The problem of preferred shares
Brussels’ rejection of the solution proposed by the government adds difficulty to the reform
The financial reform which the government had planned to disclose after the recent Cabinet meeting does not enjoy the approval of Brusssels. The most important obstacle is the solution it proposes for the preferred shares issued by banks now in need of public aid. The reform is in line with the demands imposed by the EU authorities for the granting of a line of credit of up to 100 million euros, to recapitalize the Spanish financial system.
The memorandum that defines the conditions of the bailout stipulates that the public cost of the recapitalization be minimized. That is, that the shareholders and creditors of the aid-receiving banks must bear the pertinent losses, before receiving funds proceeding from European taxpayers. And this rule would apply to investors in preferred shares.
These financial instruments were used by the banks to obtain funding in substitution of, or as a complement, to the intake of conventional deposits. Their extensive marketing, especially among individual customers, was not always carried out with sufficient transparency; nor was it always the case that those who signed up for them were fully aware of their nature.
Though the contracts included the information formally required on the risks associated with these shares, the fact is that in many cases the bank employees who marketed them did not sufficiently warn the subscriber of the erosion that the product’s value might eventually suffer.

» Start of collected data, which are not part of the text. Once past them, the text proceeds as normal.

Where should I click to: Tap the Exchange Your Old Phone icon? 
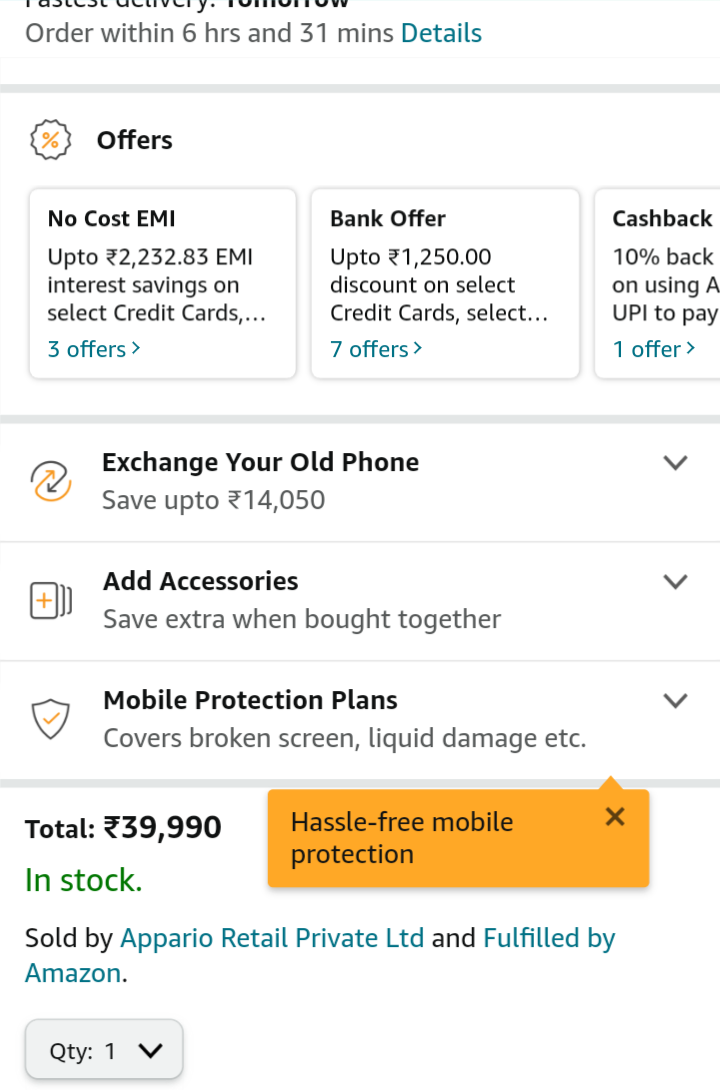(x=50, y=481)

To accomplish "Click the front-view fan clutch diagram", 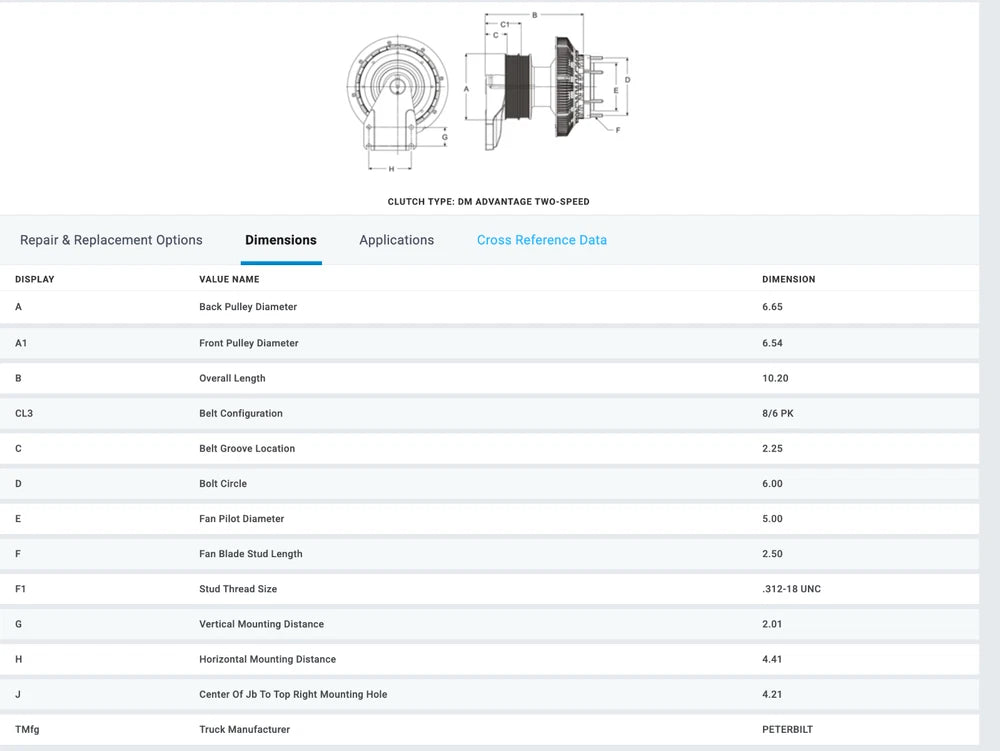I will coord(397,100).
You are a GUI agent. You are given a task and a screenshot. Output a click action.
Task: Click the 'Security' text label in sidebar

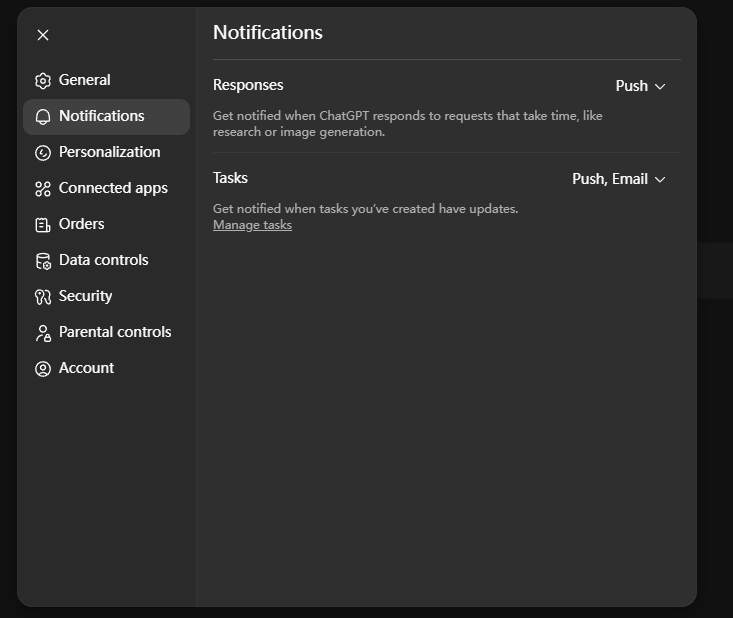[x=85, y=296]
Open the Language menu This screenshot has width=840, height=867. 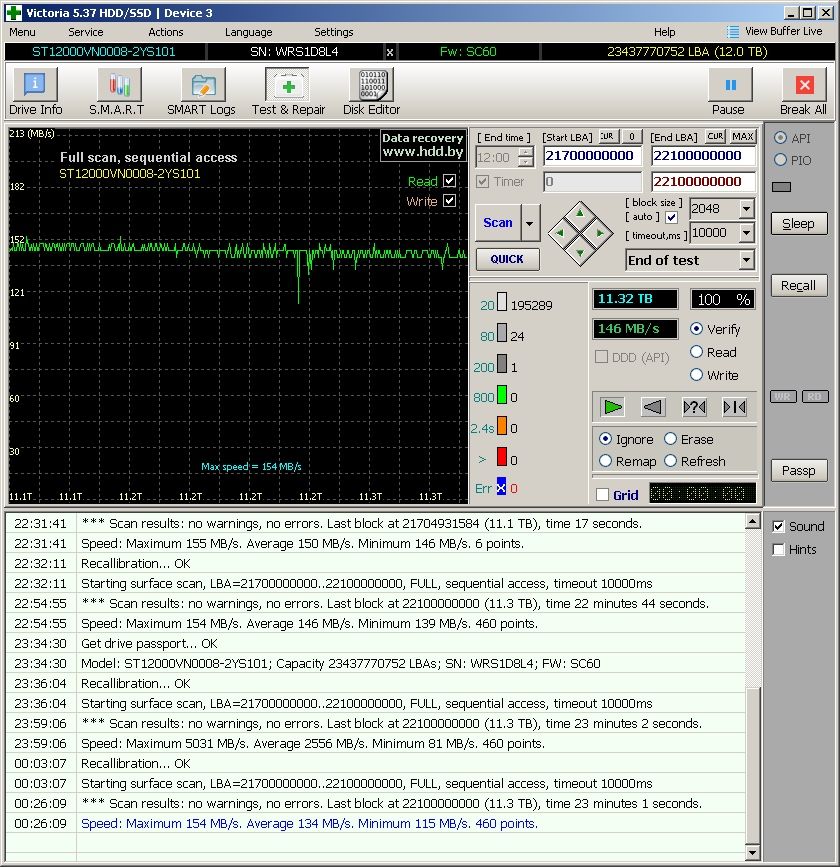click(249, 32)
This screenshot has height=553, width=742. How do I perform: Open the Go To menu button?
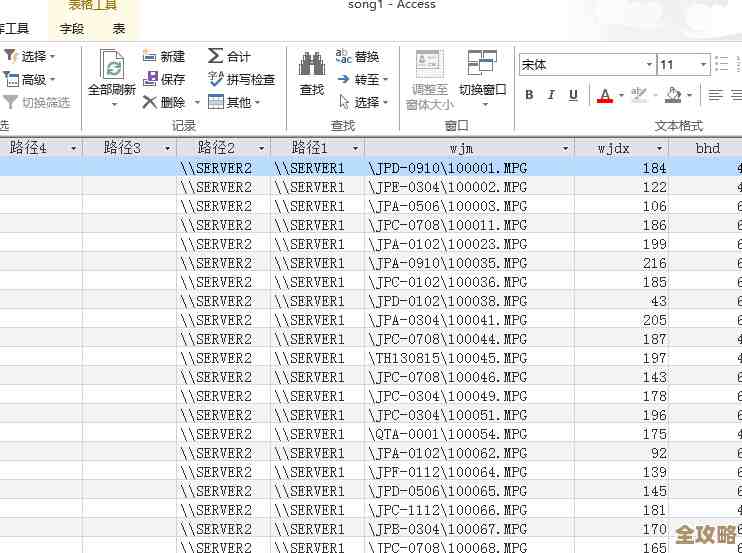364,79
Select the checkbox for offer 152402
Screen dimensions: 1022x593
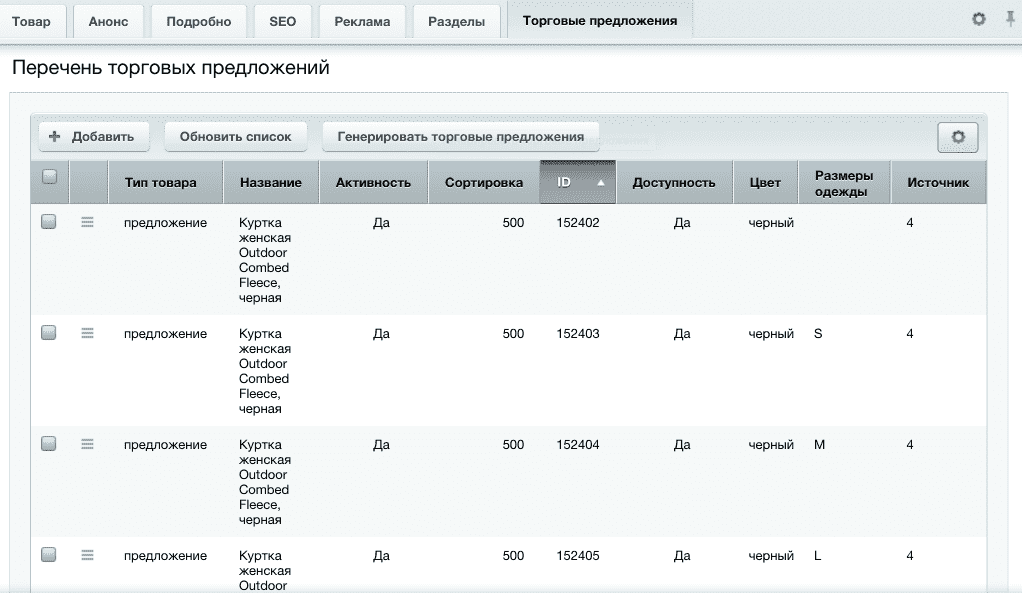(x=47, y=222)
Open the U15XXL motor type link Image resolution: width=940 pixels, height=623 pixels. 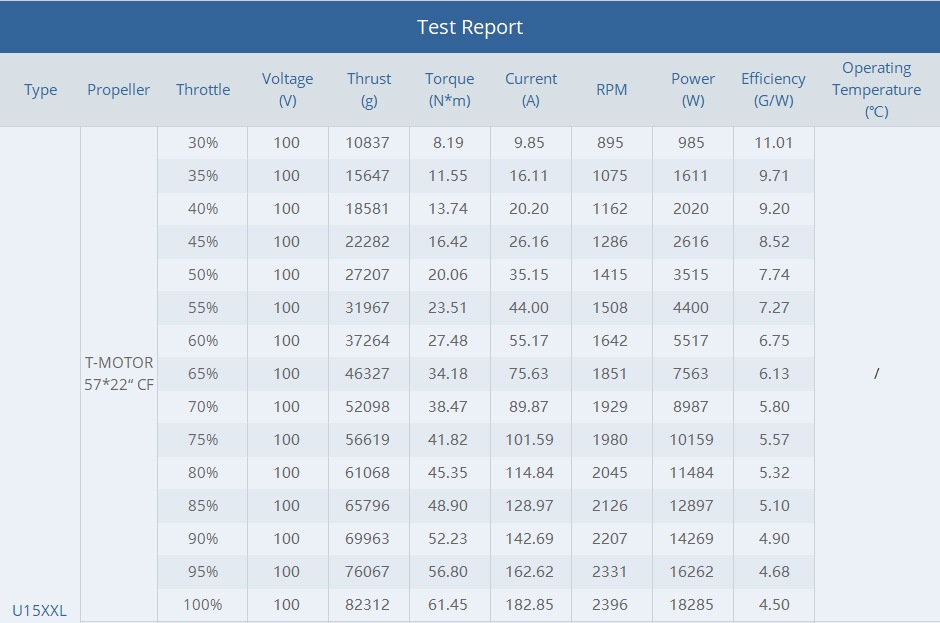click(40, 610)
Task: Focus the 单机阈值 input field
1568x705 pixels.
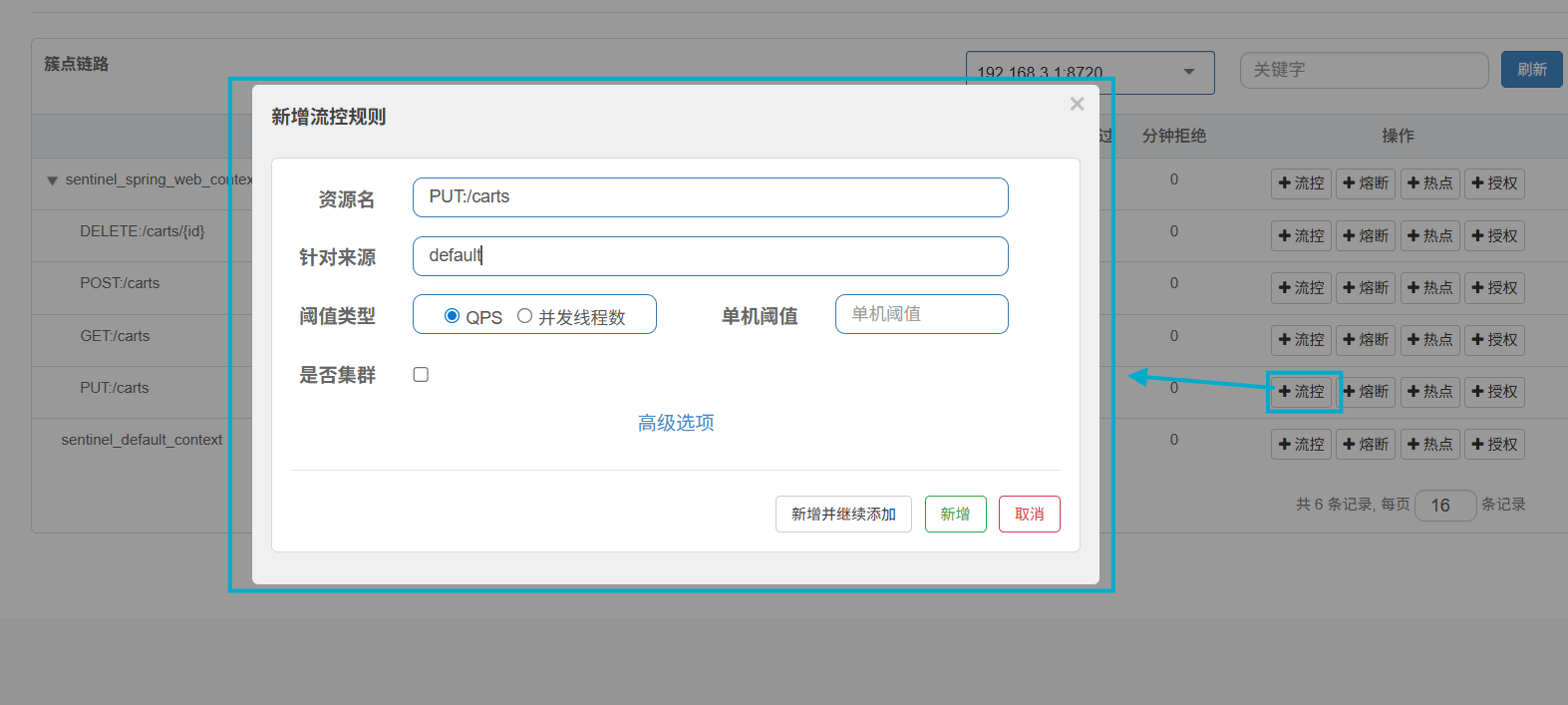Action: (921, 314)
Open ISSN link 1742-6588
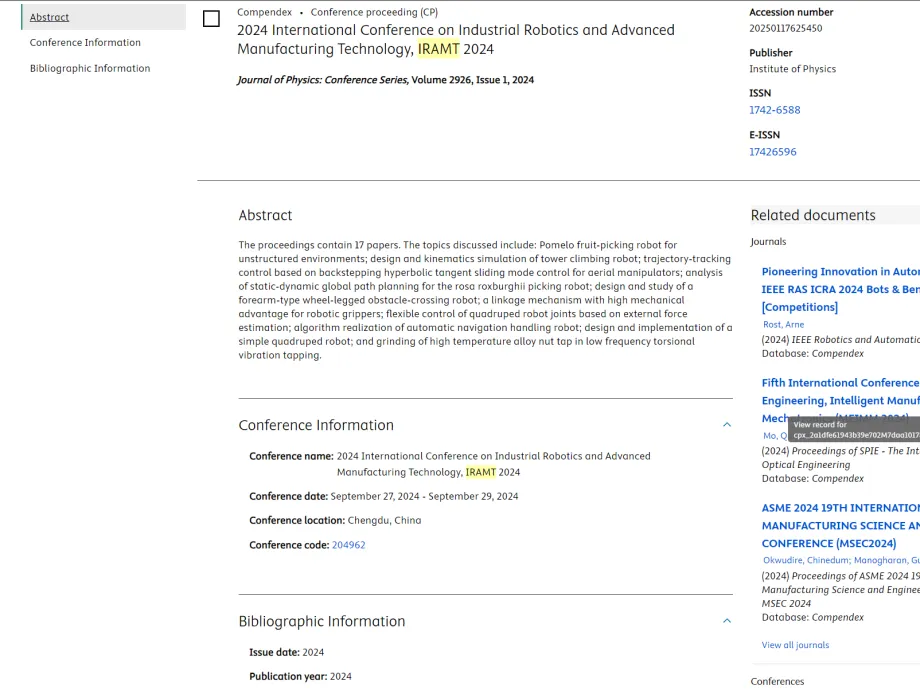Viewport: 920px width, 690px height. tap(774, 110)
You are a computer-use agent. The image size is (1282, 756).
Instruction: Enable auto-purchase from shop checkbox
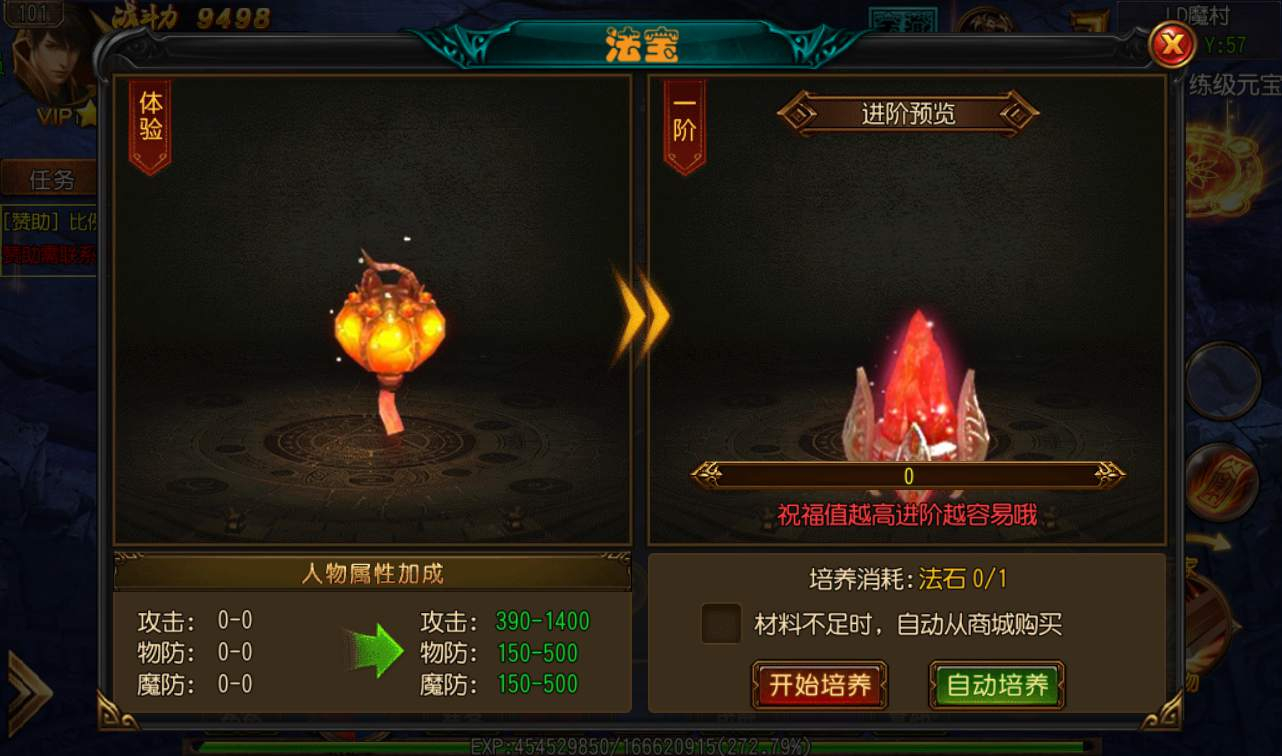[721, 624]
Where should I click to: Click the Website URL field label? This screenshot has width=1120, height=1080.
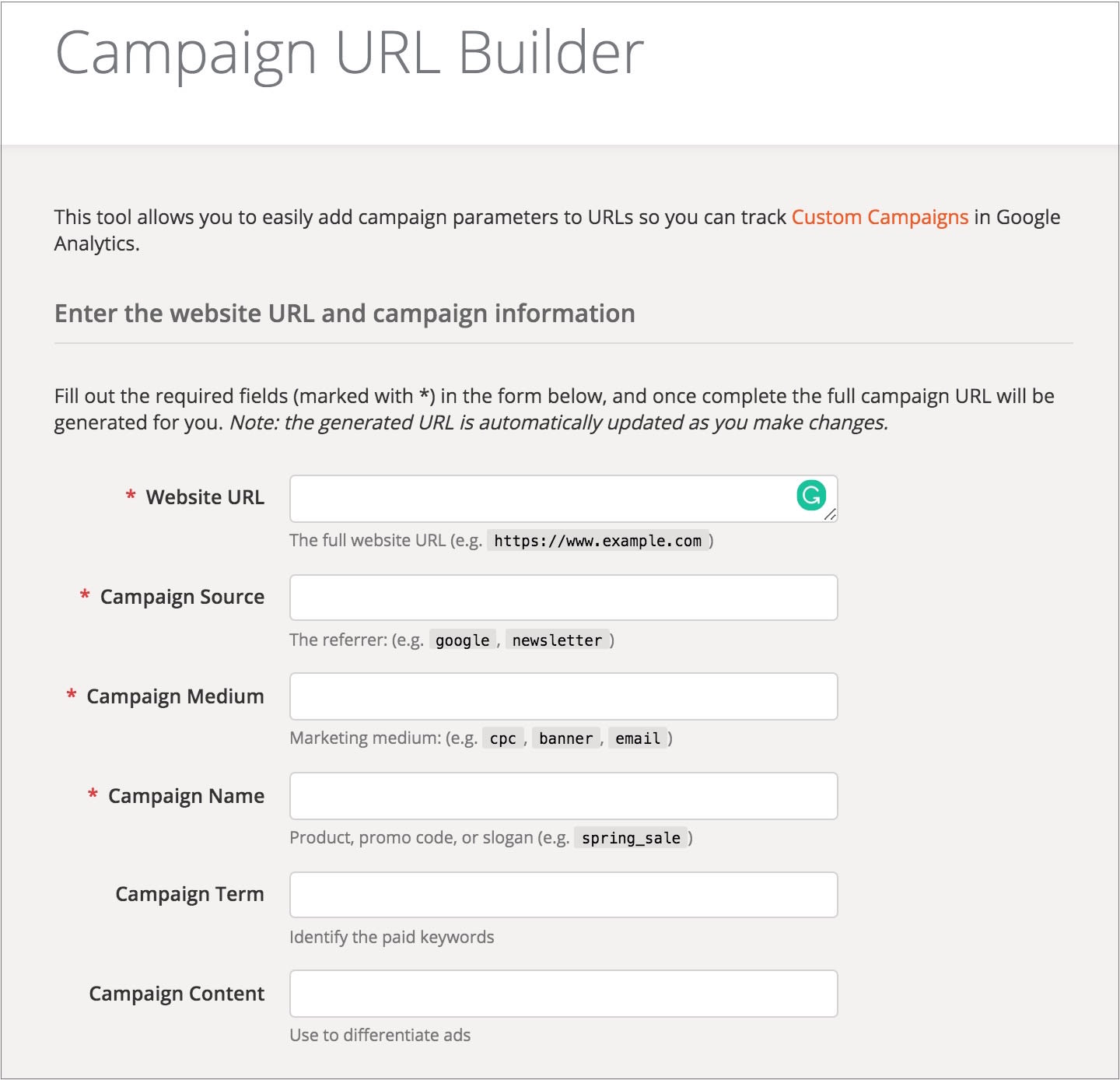[x=205, y=497]
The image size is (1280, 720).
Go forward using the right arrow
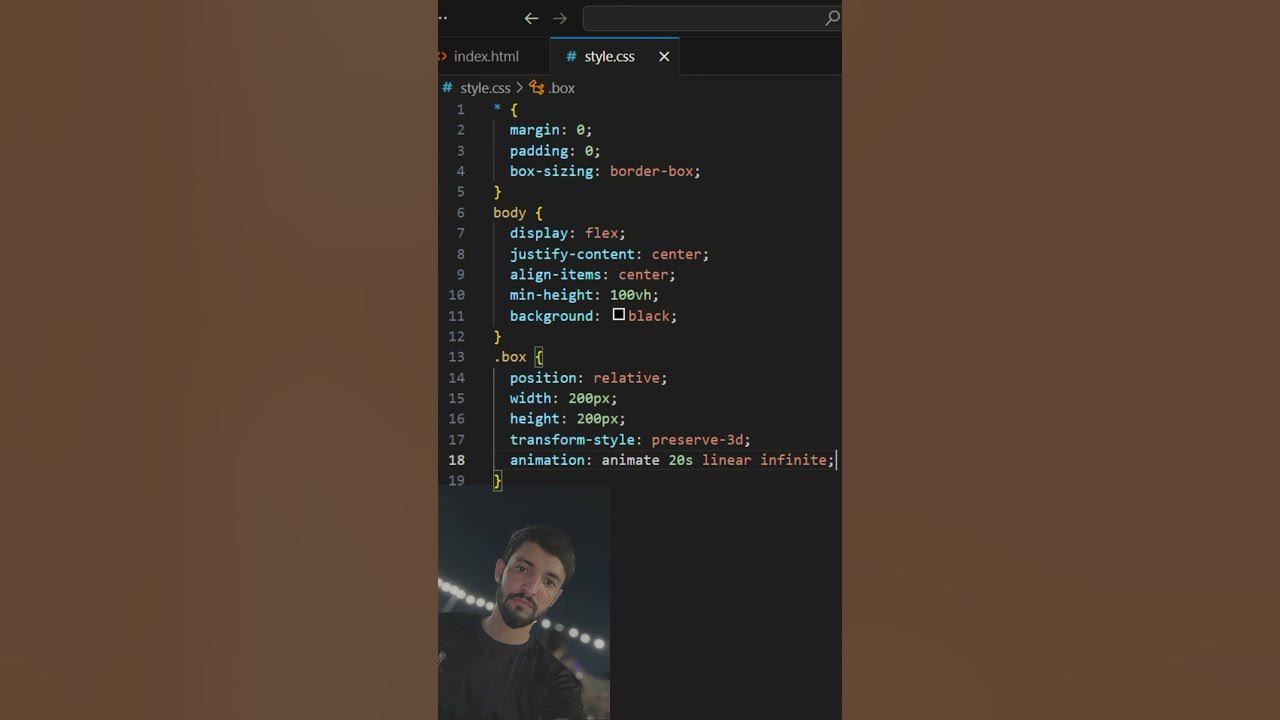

Large numbers of small-scale savers were trapped in instruments of this sort, and now find that the money they invested has lost a great deal of its value. Brussels does not allow them to be compensated beyond the level set by the market. The conflict between defense of consumers, in this case small savers, and the EU’s demand that the investors share the losses, threatens to add further stresses to those already visible in some banks, as is the case in those which have been nationalized.
In this the government faces an important conflict. Regardless of whether or not the reform decree establishes new conditions for the marketing of this type of product, differentiating for example between individual and institutional clients, those who already possess preferred shares will have to be offered a form of compensation compatible with the demands of Brussels.
This is no easy matter. In the absence of bilateral agreements, under whose terms some scheme of barter for other instruments might be the most acceptable solution, a general judicialization (that is, a proliferation of lawsuits) could place further stress on the already attenuated confidence in the Spanish banking system.
It is desirable, then, that together with the financial reform it is about to announce, the government should tell us what its guidelines are going to be in arranging a solution to a problem that is more than just a minor spasm of the Spanish banking crisis.